Amidst the rubble and ash, Omari gasped as he returned from the coma he had been subjected to. The world had transformed in his absence, no longer barring any resemblance to the place he called home. Omari violently coughed as he forcefully expelled the soot that had filtered through his mask and rested in his lungs. “Skye, what happened?” Skye ignored his question as she shakily rose to her feet, drained from her exhaustion.

“I’ve…got to get to Emil.” The words lagged from her mouth as she left her brother where he laid.

“…Emil?” As Skye grew closer to Emil’s body, Omari lethargically rose to behold the destruction of his city. The city square was unrecognizable; a wasteland riddled with the dead and the dying and scattered debris. The crackling fire that blazed in the background rang in his ears like an untraceable audience, clapping with approval at his sudden defeat. “How…” Omari whispered as he slumped over. “How could this have happened?”  He tilted his head up to the heavens but the sky was darkened by the ash and smoke that filled the sky. “How did they know?” Omari sluggishly began to walk towards his sister, bracing his wounded abdomen with his right arm as he stumbled through the filth of the land. “It was that man who did this…where did he go?” Omari said tensely as he called out to Skye who was now laying her hands on Emil.

“I don’t know,” Skye said as she turned to face her brother. “He left.”

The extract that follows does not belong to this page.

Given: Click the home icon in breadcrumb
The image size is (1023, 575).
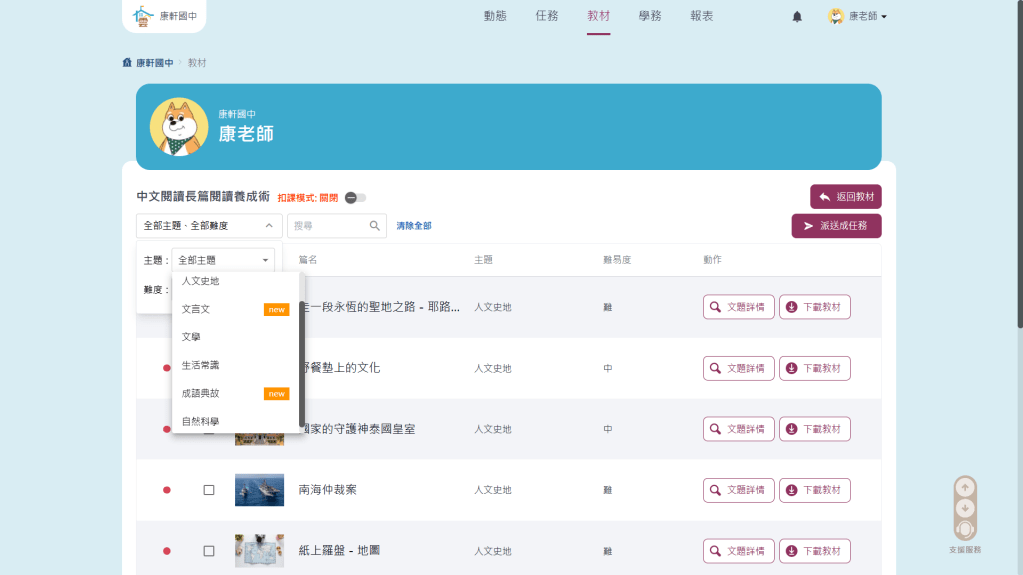Looking at the screenshot, I should coord(127,63).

“Where did he go, Skye?” Omari roared as he looked to her. Skye turned to her brother again, displaced by the anger that bubbled underneath his black uniform. She watched him as his body flared with every breath he took; knowing the pain he felt from within surmounted the damage already done to his body. “W-we can still catch up to him. We can sti—”

“He could have easily killed us if he wanted too… Instead he said he only came to deliver a message. It’s over. Let it go.”

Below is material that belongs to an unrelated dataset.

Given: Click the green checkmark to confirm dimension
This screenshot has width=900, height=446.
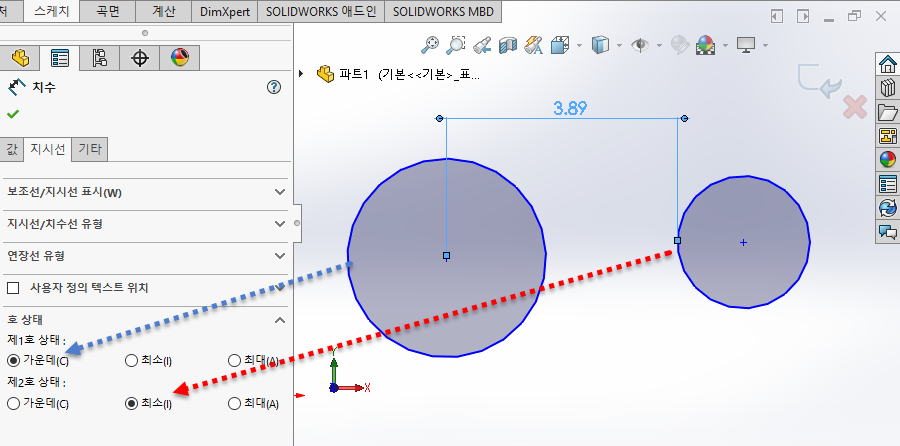Looking at the screenshot, I should [x=13, y=114].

Beneath his mask, Omari’s eyes began to well up with tears as he caught a glimpse of the destroyed clock tower that lay in the background. The fires that sprung from the decimated structure served as a centerpiece for a morbid painting, splashed with agony and remorse, accented with the faint cries of those buried underneath.

Damn it. I...

Instantaneously, Omari warped to the base of the burning tombstone using the people’s screams as his guide. From underneath the rubble, Omari watched as the fire bled through the array of crushed limbs and burnt blood. “Don’t worry! I’ll get to you as fast as I can!”

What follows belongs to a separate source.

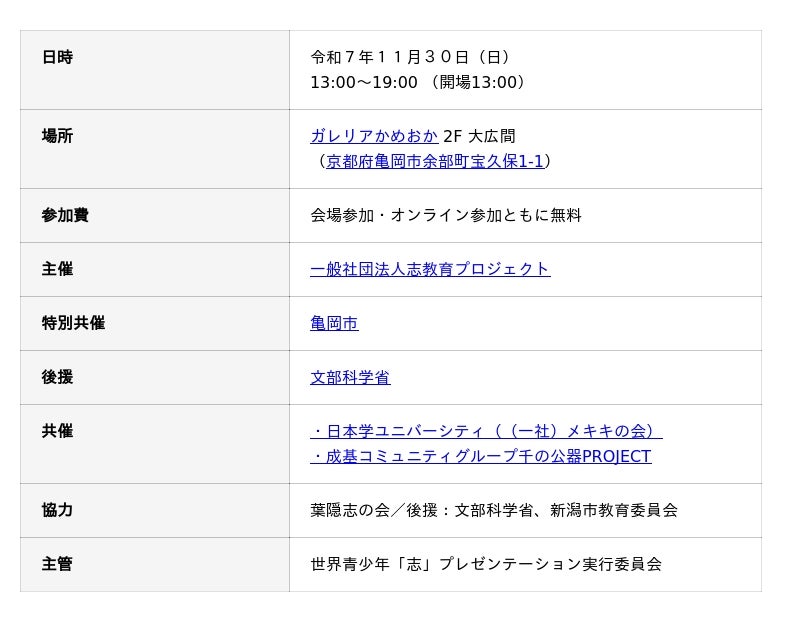The height and width of the screenshot is (622, 800).
Task: Click the time text 13:00〜19:00
Action: (x=364, y=82)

Skye kept her attention split between her brother and Emil as she watched from where Emil lay. It hurt to see her brother broken, but in her current state, she was powerless to do anything for him.
Omari, it’s not your fault.

“Can you hear me!? I’ll get to you!”
Omari, yelled as he began to part the rubble that crushed the innocents who rested underneath. Piece by piece, Omari tapped into his remaining strength to free those that he heard beyond the burning flames. Inch by inch, he hastily made his way deeper and deeper into the heart of the destruction until the voice of those he heard resonated clearly with him.
Almost there.

From atop the burning building, a mound of debris shifted forward, sprinkling shards of fragmented metal and concrete on top of him, but Omari continued his mission, oblivious to the outside world. As the mound shifted overhead, a slab of concrete broke from the top of the building, but Omari wasn’t the wiser.


Omari!” Through her eyes, Skye watched as the burning javelin descended above her brother’s head.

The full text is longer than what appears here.